A site that had been hit by panda changed its product prices and shortly after gained rankings. Changing the price on your site is unlikely to affect your rankings. What may have happened here is when users visited the site and saw high prices they may have browsed a few pages and left back to google to find a site with more competitive prices. John Mueller has confirmed; if visitors from google look at your site then goes back to the search results and visit another site this is a poor quality signal and will result in ranking decreases / panda quality issues.

A good way to avoid issues like this is to not include any pricing information on your site.
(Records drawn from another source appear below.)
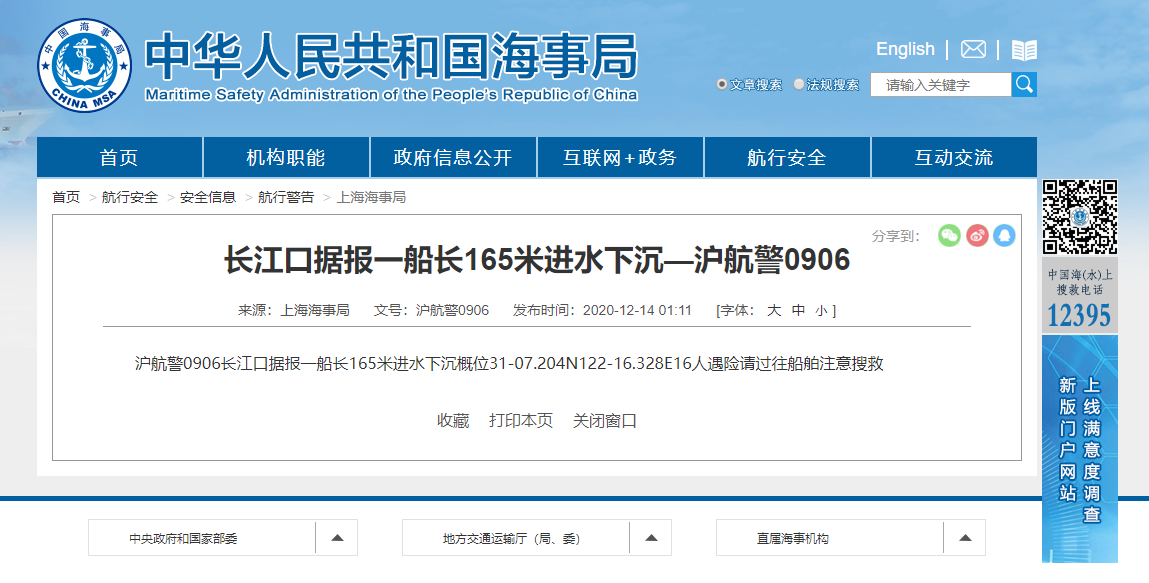Screen dimensions: 1149x583
Task: Share article to Weibo
Action: click(x=977, y=235)
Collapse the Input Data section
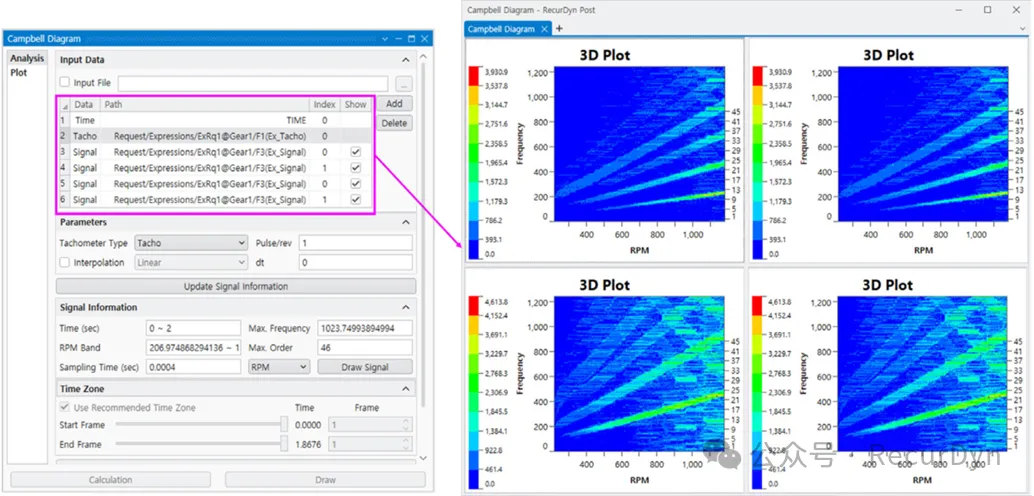Screen dimensions: 1034x496 click(407, 60)
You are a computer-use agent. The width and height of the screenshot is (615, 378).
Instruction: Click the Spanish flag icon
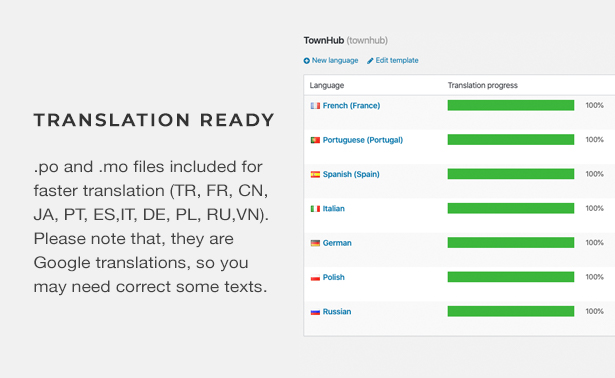[315, 174]
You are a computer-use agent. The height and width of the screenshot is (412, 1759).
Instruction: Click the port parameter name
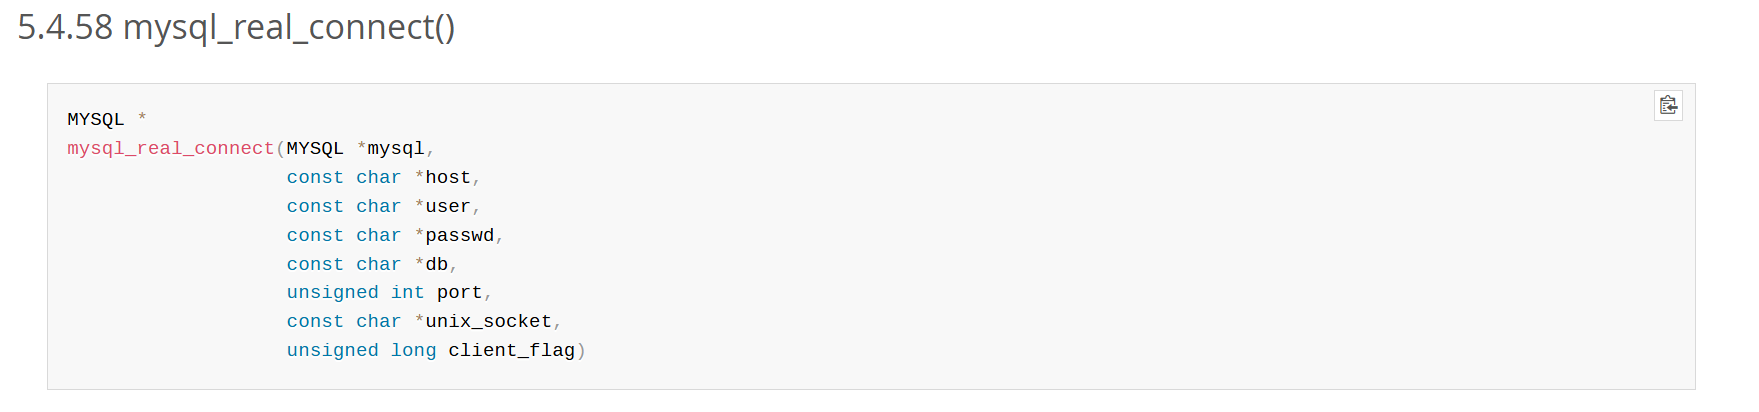pyautogui.click(x=460, y=292)
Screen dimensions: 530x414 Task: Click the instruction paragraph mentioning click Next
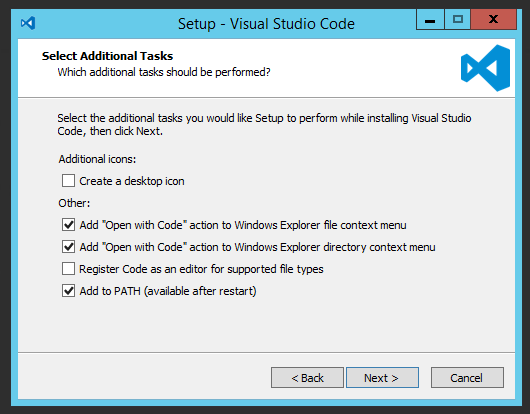point(264,124)
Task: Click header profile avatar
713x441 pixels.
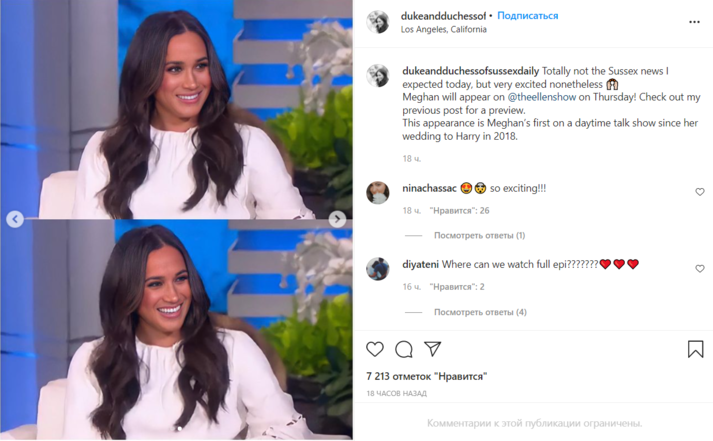Action: (x=378, y=22)
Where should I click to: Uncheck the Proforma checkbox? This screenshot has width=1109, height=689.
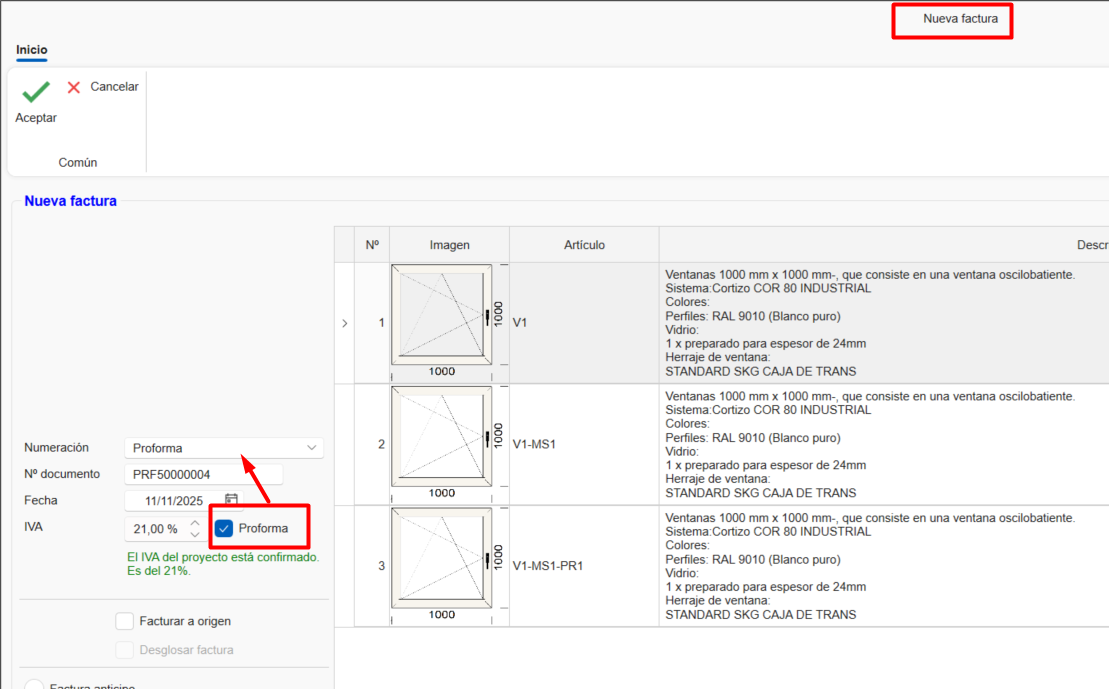coord(224,528)
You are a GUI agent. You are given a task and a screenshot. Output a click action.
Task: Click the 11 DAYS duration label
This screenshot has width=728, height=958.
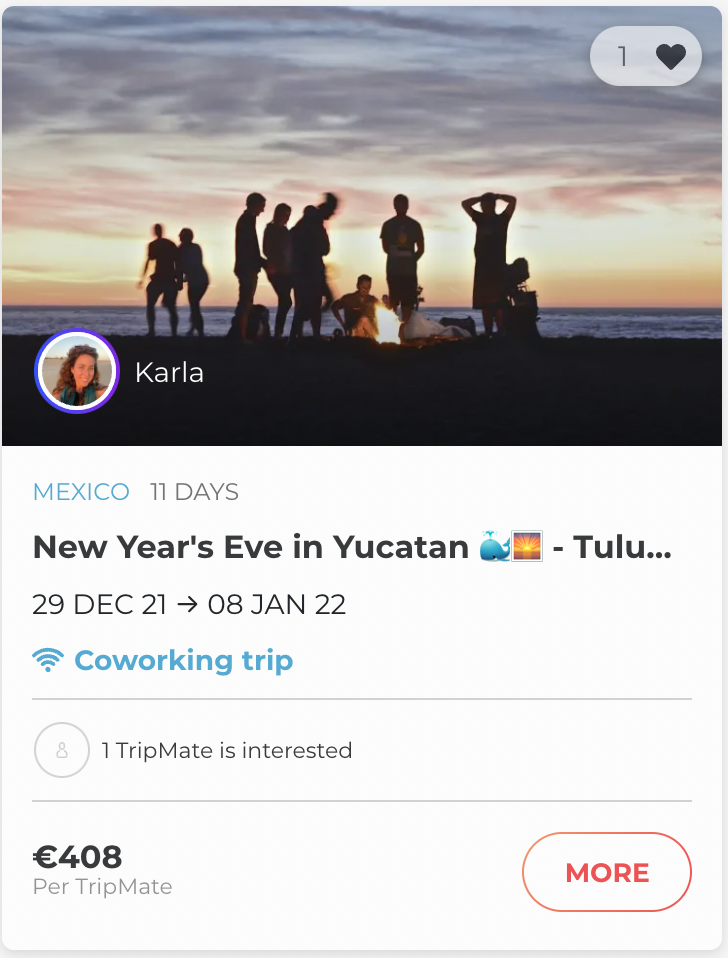coord(194,492)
This is an old marketing tactic that forces customers to inquire about your pricing via email or phone.

Use a good website structure

John Mueller also confirmed that they prefer shorter urls. Traditionally google have stated that shorter urls help users to find and remember web addresses on your site and share them. For example it is a lot easier for someone to remember “” than “”. Longer urls can also be correlated with spammy websites. Because Google uses ranking signals from keywords in your urls most “made for seo” spammy websites will try to stuff all their keywords in their pages urls. This also relates to near duplicate content. This can occur when an ecommerce website uses too many pages for variations of the same product. For example a site that sells aviator sunglasses could have a page for each colour.

Not only are these urls longer than necessary but often the content of each page will be extremely similar (what value can you really add to the content of each colour variation).

Although panda is an “on-page” algorithm there has been a confirmed connection between anchor text in links from external sites and the number of people that search for that anchor text in google. For example if your sites brand name is “example brand” and you have 100 links with the same anchor text pointing to that site, google will expect a certain number of people to be searching for “example brand”. If nobody is searching for that query but you have 100 links with the same anchor text this looks extremely suspicious and google will think these are links you have built and not naturally earned.